Moscow News: America’s Putin envy

File Photo of Vladimir Putin Leaning Towards Barack Hussein Obama With Flags Behind Them

(Moscow News – themoscownews.com – Anna Arutunyan, Editor andCcorrespondent at themoscownews.com – October 8, 2013)

“I don’t like Putin, but I respect that guy. He is tough. He delivers what he says he’ll deliver. He presents himself as a real He-Man.”

That wasn’t a congratulatory note to President Vladimir Putin on his birthday. That was Fox News. More specifically, it was right-wing military analyst Ralph Peters in a televised debate on the channel last month. And there’s a lot more where that came from.

Putin has long enjoyed a bit of a pop cult following in America, largely confined to online forums where he was mostly admired for the masculine image he projects. In 2011, for example, American humor website Cracked.com revealed the “7 reasons Vladimir Putin Is the World’s Craziest Badass” (just so you know, “bad” in this context means good).

The article and the comments in particular focused on the fact that Putin has the appeal of an action star. Among the 791 comments, this one was the most revealing: “This is why we should have made Chuck Norris King of the U.S. decades ago.”

This summer, however, it suddenly became about a lot more than Chuck Norris. The kind of Americans who usually come down the hardest on Russia were all of the sudden seeing Putin as an example to follow. The right-wing World Congress of Families announced plans to hold its next summit in Russia, evidently due to the so-called “gay propaganda” law Russia passed, a move that the organization fervently supported. The National Organization for Marriage had its head, Brian Brown, in Moscow in June lobbying in support of the legislation.
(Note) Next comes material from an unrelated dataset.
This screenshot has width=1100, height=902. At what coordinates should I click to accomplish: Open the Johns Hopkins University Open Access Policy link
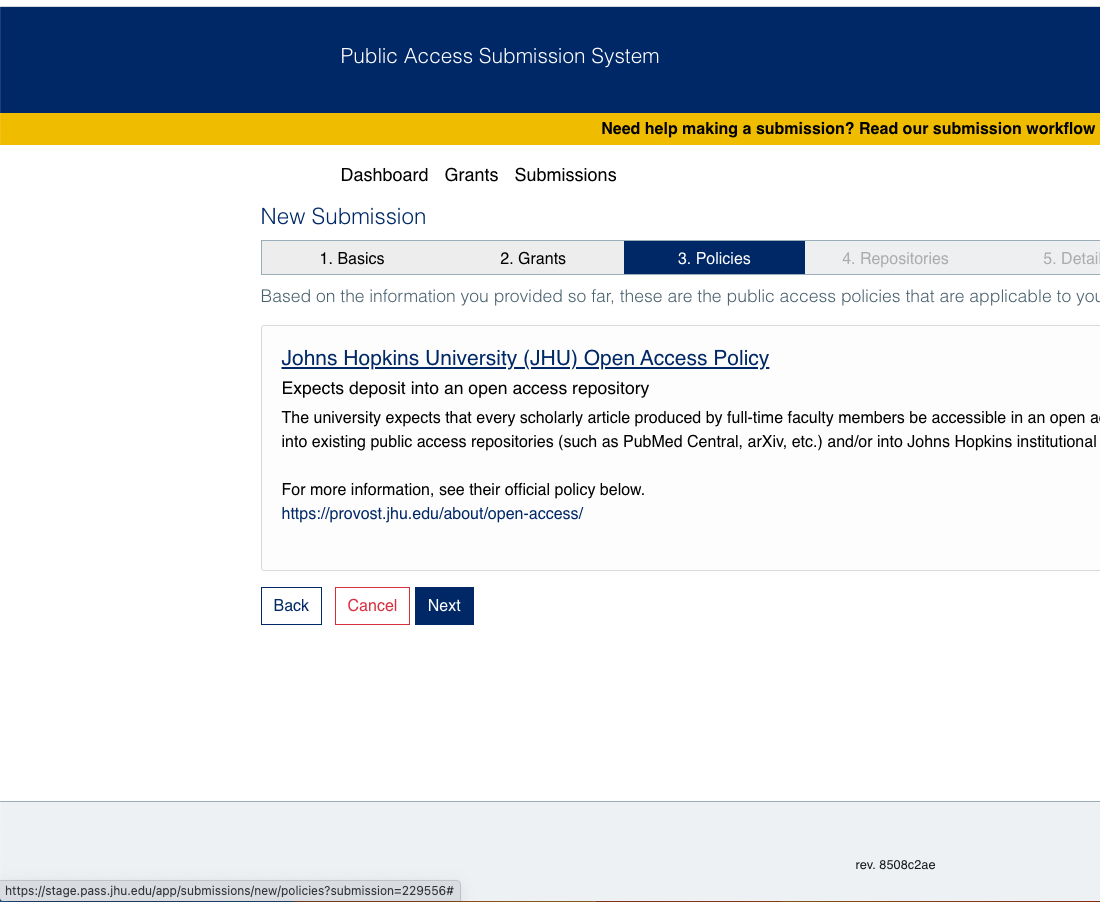click(525, 358)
Then, a YouGov poll released late last month found that 49 percent of Americans believed Putin was the most effective world leader during the Syrian chemical weapons crisis, due to his role in brokering an agreement. Just 25 percent named U.S. President Barack Obama as most effective.
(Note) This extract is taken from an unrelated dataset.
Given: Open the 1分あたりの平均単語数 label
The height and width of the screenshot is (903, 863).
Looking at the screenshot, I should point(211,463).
The virulently anti-Obama Fox news network went wild with those figures, and so did a number of conservatives. Putin was a better leader than Obama, they gushed.

“How have we come to a point in which a former KGB agent who now rules Russia sounds more sensible and realistic, from a culturally conservative point of view, than any leader in the post-Christian West?” The American Conservative’s Rod Dreher wrote. “Vladimir Putin, defending the permanent things!”

A number of American outlets picked up on Putin’s supposedly growing popularity in America, like Business Insider and The Atlantic.

I’ve studied the contradictory attitudes to Putin in Russia, and the ambivalent nature of his popularity here, and the notion that Putin’s popularity is increasing in the West struck me as strange.

Upon looking closer, I realized that “popularity” and “fan club” might not the right words to describe how some Americans are viewing Putin right now.

For one thing, American confidence in Putin (yes, there is such an indicator) was at its lowest in 2012, at 28 percent, down from 41 percent in 2003, according to the Pew Global Attitudes Project.

Furthermore, once you analyze the statements being made by American conservatives, it turns out they’re not talking about Putin. They’re really talking about Obama.

This heightened interest in Putin’s badassery – which went from a pop fad to a serious discussion topic – is a reflection of many Americans’ uncertainty in their own leadership. The key word here is interest. Some Americans are merely getting a kick out of saying that Obama looks so weak that many are beginning to envy Russians.

I don’t think that Obama is a weak leader. I do think that a growing number of Americans seem to want a king rather than a president. The reasons have less to do with the leader they currently have, and more with the type of society they might be moving towards. When badassery is in demand, it’s a reflection of deep schisms that people seek to fix – with a strong hand.